TO DO. From the AKS bug report below, print word for word the passage that starts at "Closed nemobis closed" and stops after "requests by others.".

>> start EXTRACTED TEXT

Azure / AKS

Azure Kubernetes Service
https://azure.github.io/AKS/
1.95k stars 304 forks source link

[BUG] kube-system pods reserve 35 % of allocatable memory on a 4 GB node #3525

Closed nemobis closed 3 months ago

nemobis commented 1 year ago

Describe the bug On AKS with kubernetes 1.24, a node with 4 GB RAM capacity only has 2157 MiB allocatable; yet kube-system alone reserves some 750 MB (of which 550 MB for azure-cns and azure-npm), leaving less than 1400 MiB available for requests by others.

>> end EXTRACTED TEXT
>> start DATA ENTRIES

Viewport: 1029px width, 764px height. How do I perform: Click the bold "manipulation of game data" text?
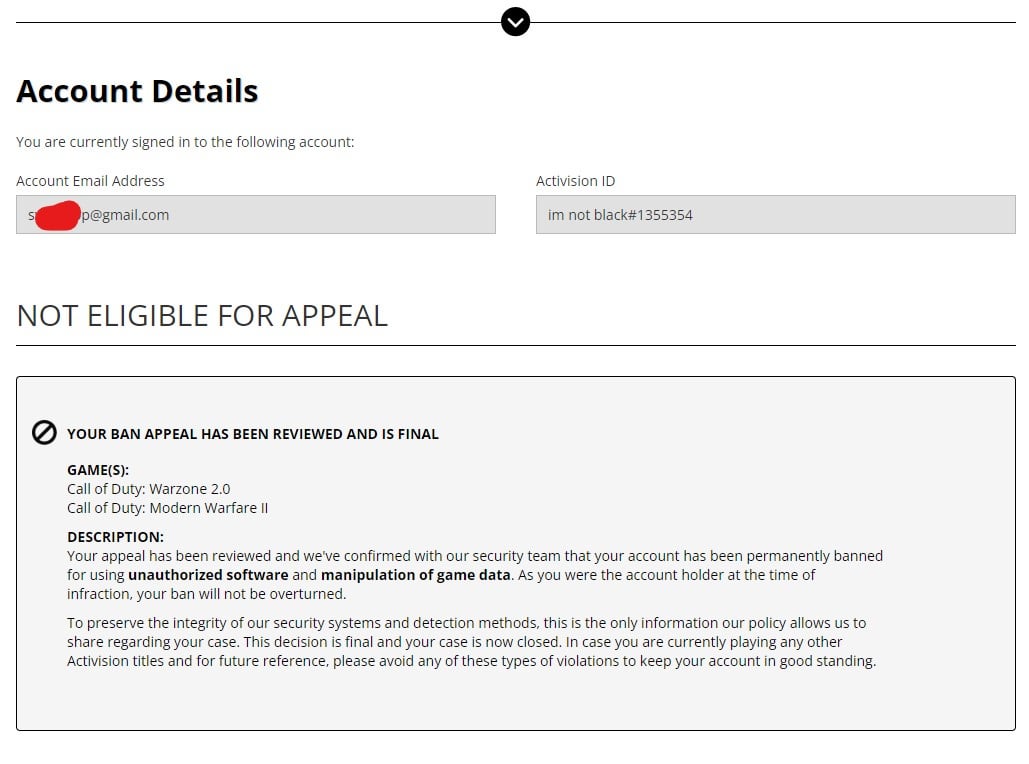pyautogui.click(x=415, y=575)
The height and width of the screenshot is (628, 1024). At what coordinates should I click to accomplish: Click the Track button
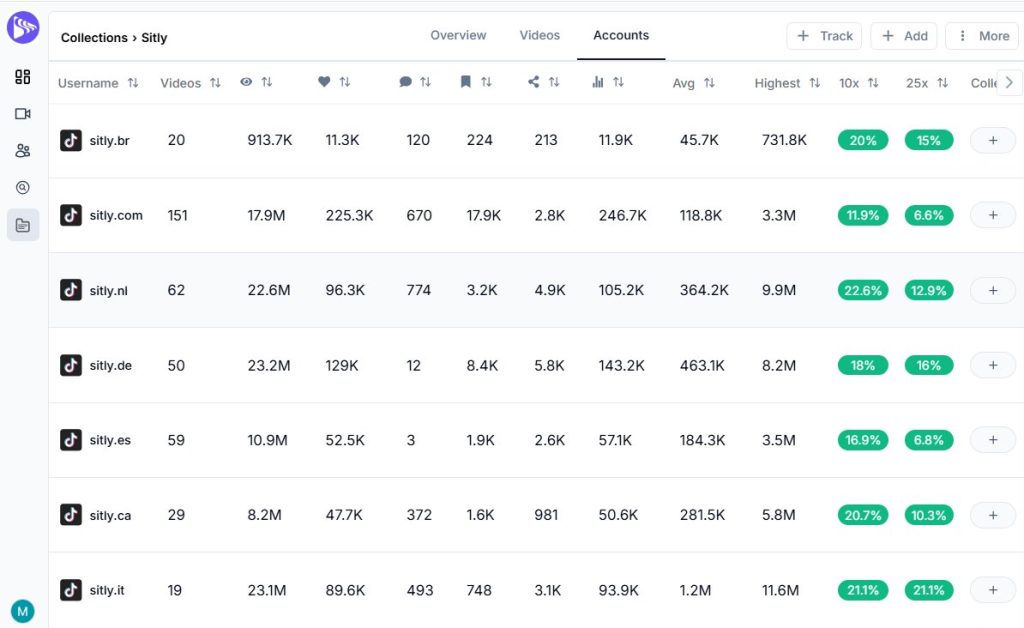(x=825, y=36)
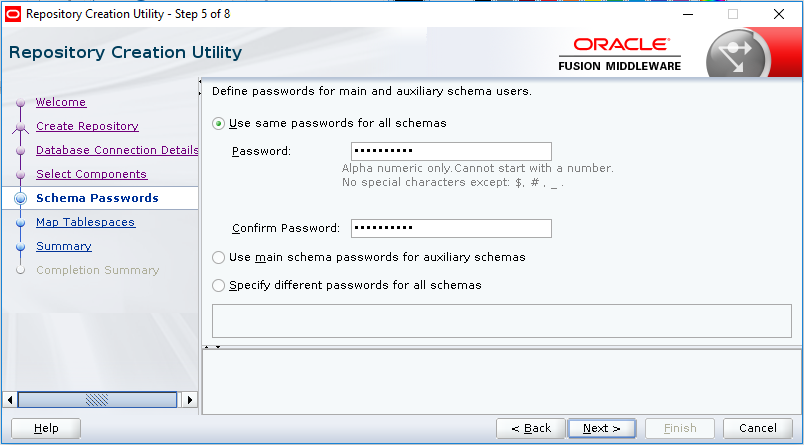Image resolution: width=804 pixels, height=445 pixels.
Task: Open the Select Components step
Action: tap(91, 174)
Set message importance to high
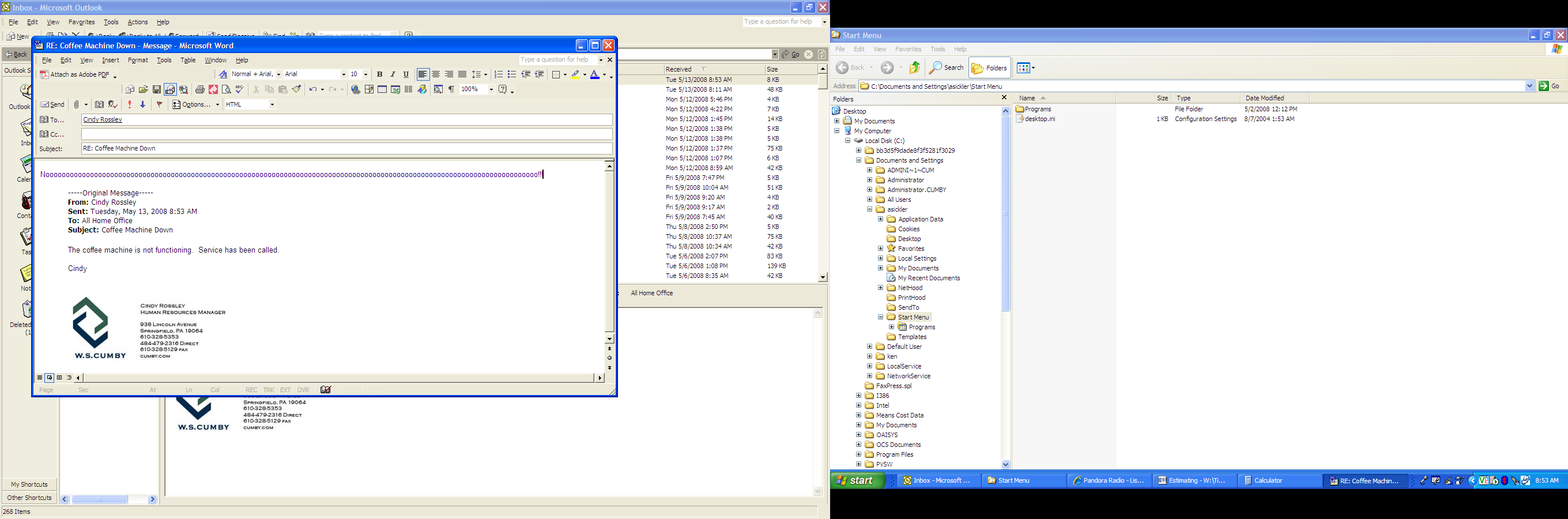This screenshot has width=1568, height=519. (130, 104)
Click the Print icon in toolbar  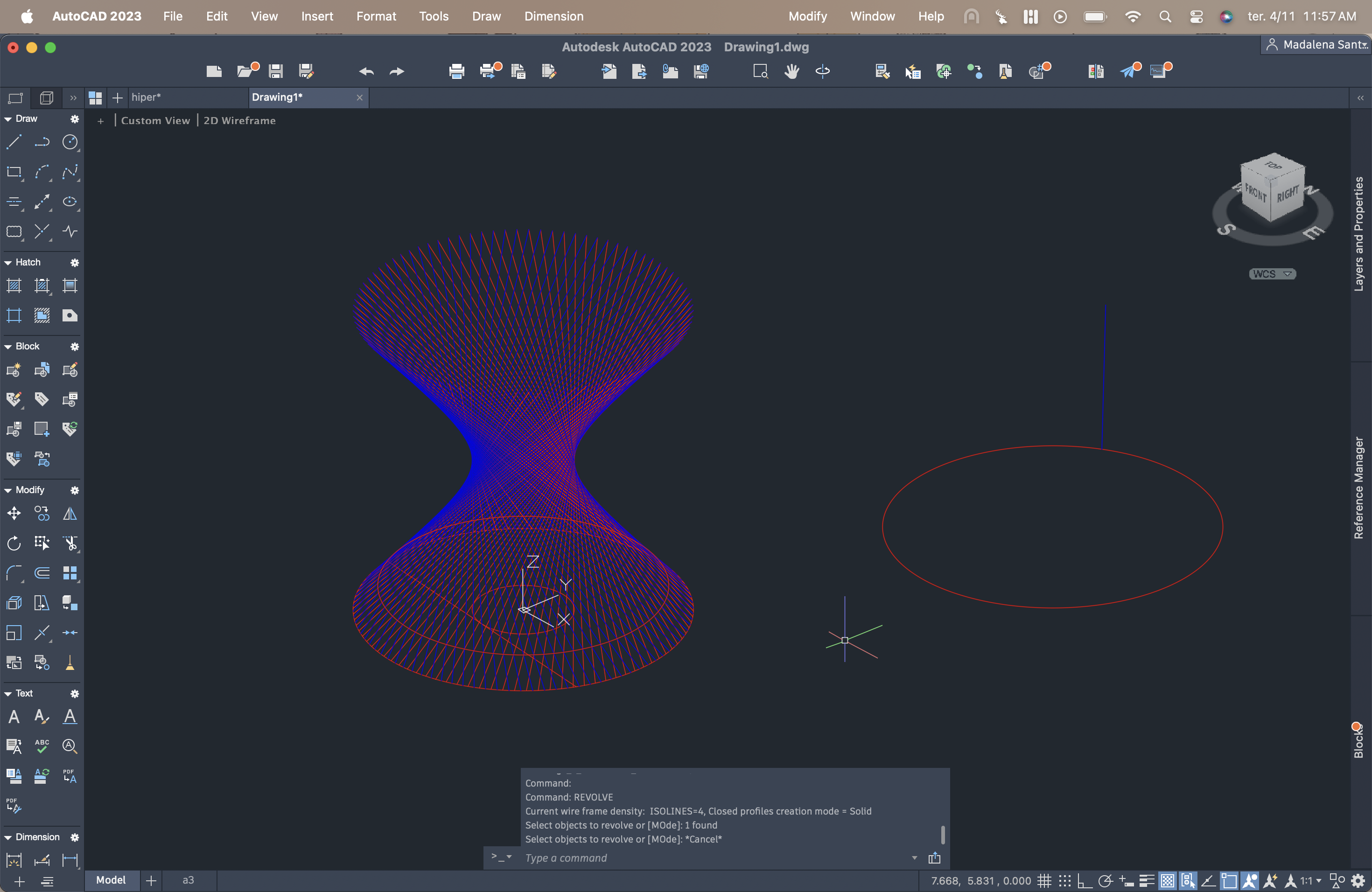tap(456, 71)
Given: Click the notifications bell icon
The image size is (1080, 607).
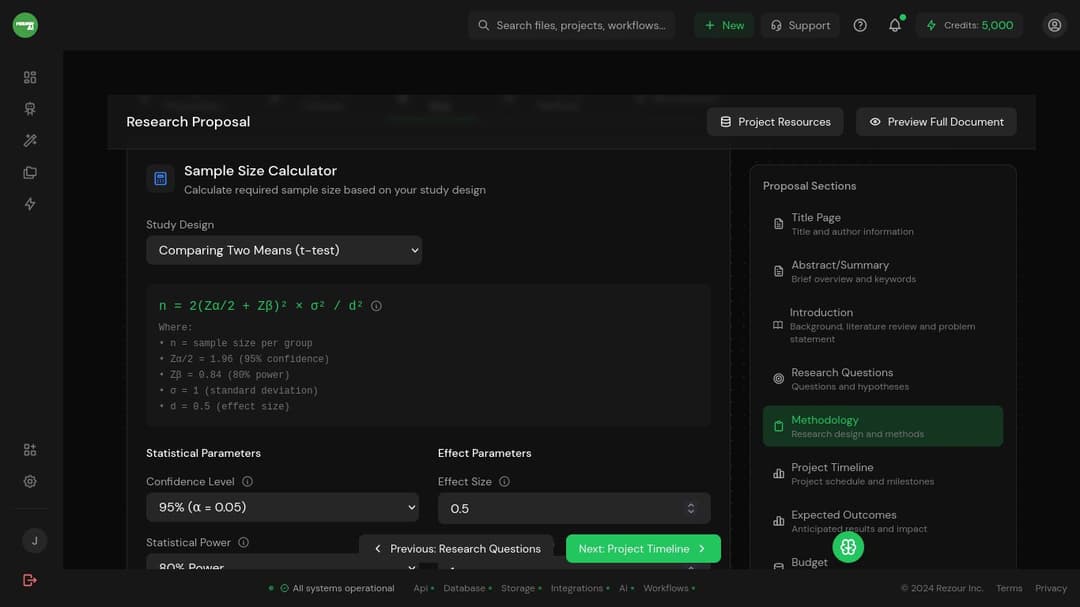Looking at the screenshot, I should click(894, 25).
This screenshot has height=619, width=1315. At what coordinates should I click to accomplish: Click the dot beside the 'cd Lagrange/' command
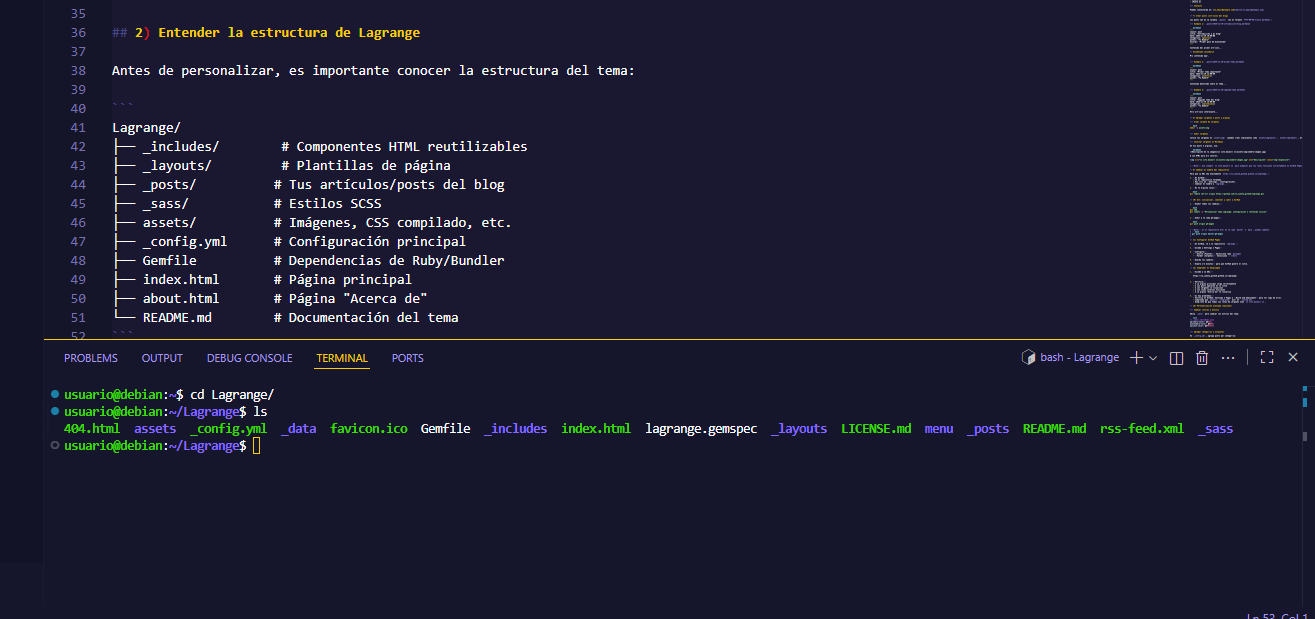click(x=55, y=394)
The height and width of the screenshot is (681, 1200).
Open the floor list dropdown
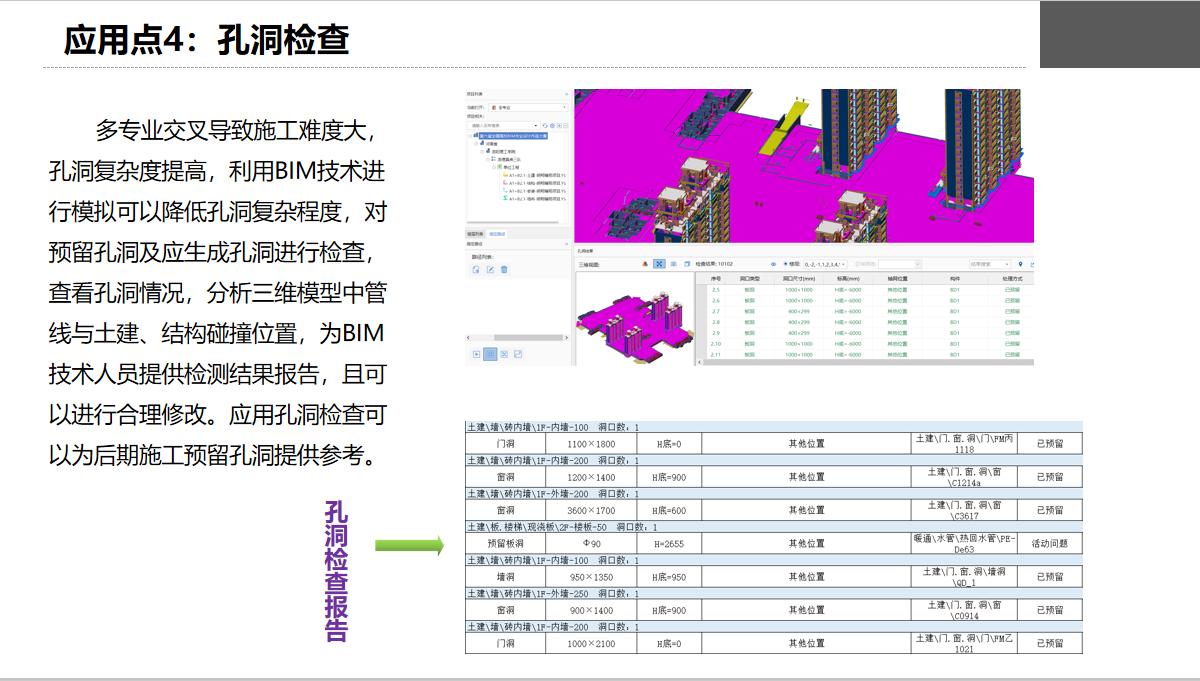tap(825, 264)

>> end DATA ENTRIES

THE COMPLETED TASK.
Closed nemobis closed 3 months ago

nemobis commented 1 year ago

Describe the bug On AKS with kubernetes 1.24, a node with 4 GB RAM capacity only has 2157 MiB allocatable; yet kube-system alone reserves some 750 MB (of which 550 MB for azure-cns and azure-npm), leaving less than 1400 MiB available for requests by others.